***** STORED DATA *****

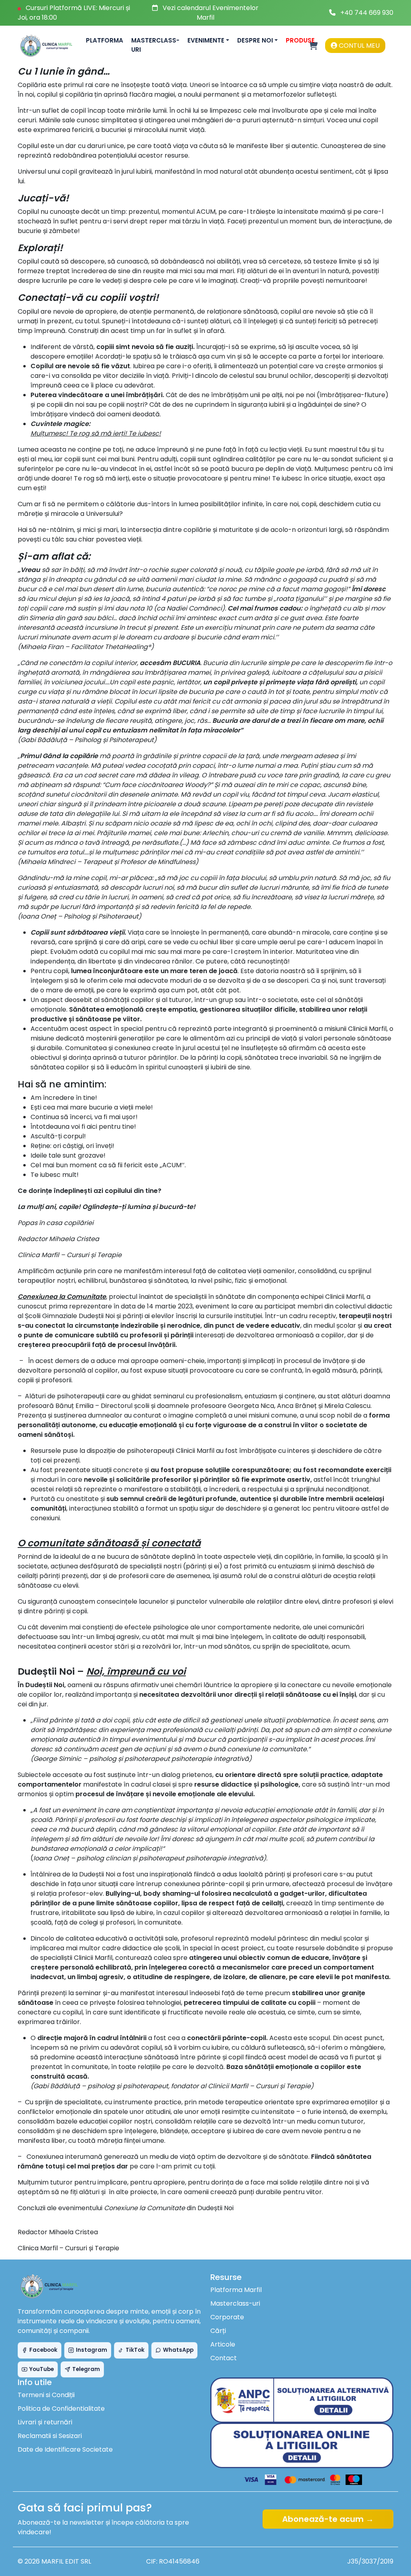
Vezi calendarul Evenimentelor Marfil (210, 12)
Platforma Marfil (236, 2289)
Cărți (218, 2330)
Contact (223, 2358)
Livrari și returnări (45, 2422)
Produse (300, 40)
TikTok (135, 2350)
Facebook (43, 2350)
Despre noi (255, 40)
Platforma (104, 40)
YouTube (41, 2369)
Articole (222, 2344)
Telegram (86, 2369)
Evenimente (205, 40)
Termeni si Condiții (46, 2395)
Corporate (227, 2317)
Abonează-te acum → (328, 2519)
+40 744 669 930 (366, 12)
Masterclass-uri (155, 45)
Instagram (91, 2350)
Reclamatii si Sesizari (50, 2435)
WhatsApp (178, 2350)
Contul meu (358, 45)
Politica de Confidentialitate (61, 2408)
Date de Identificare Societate (65, 2449)
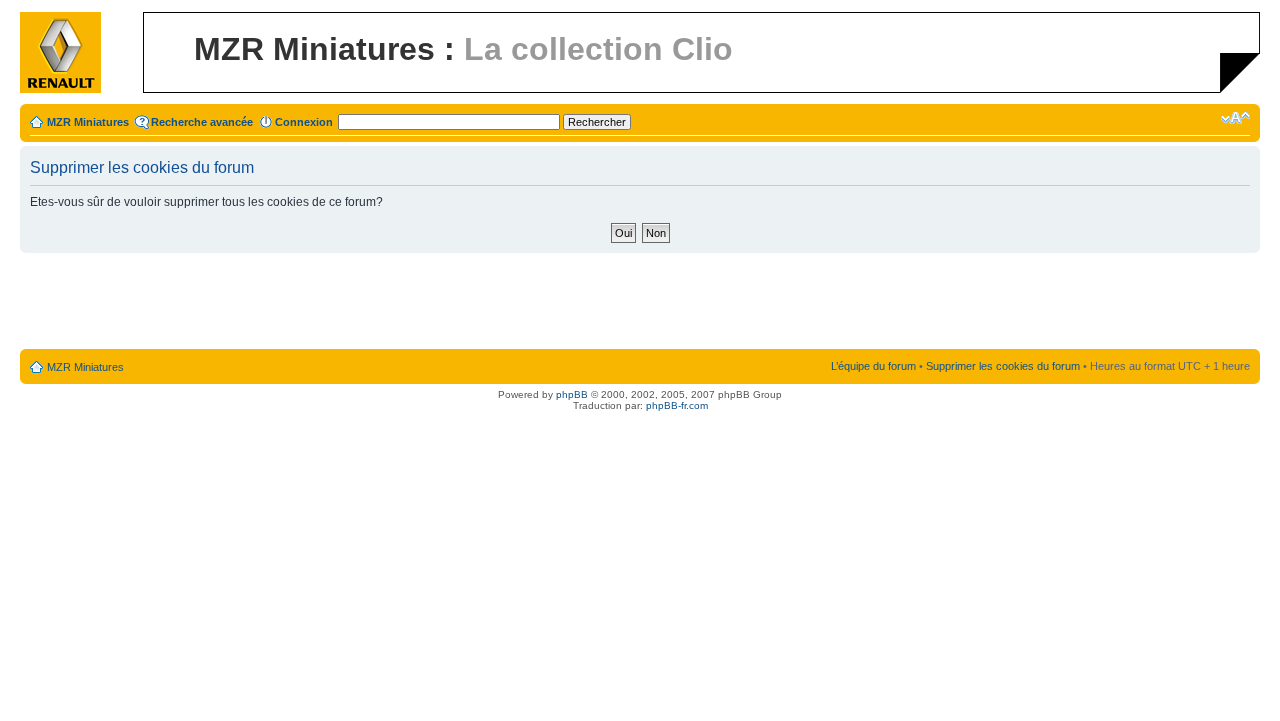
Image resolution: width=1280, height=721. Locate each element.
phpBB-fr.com (677, 405)
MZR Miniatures (88, 122)
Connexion (304, 122)
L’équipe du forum (873, 366)
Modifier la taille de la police (1235, 118)
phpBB (572, 394)
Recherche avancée (202, 122)
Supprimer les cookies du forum (1003, 366)
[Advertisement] (640, 302)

*****

- _PROBLEM DESCRIPTION_: Return each full line of the entries that contains the word "forum".

- _FINISHED EXERCISE_:
L’équipe du forum (873, 366)
Supprimer les cookies du forum (1003, 366)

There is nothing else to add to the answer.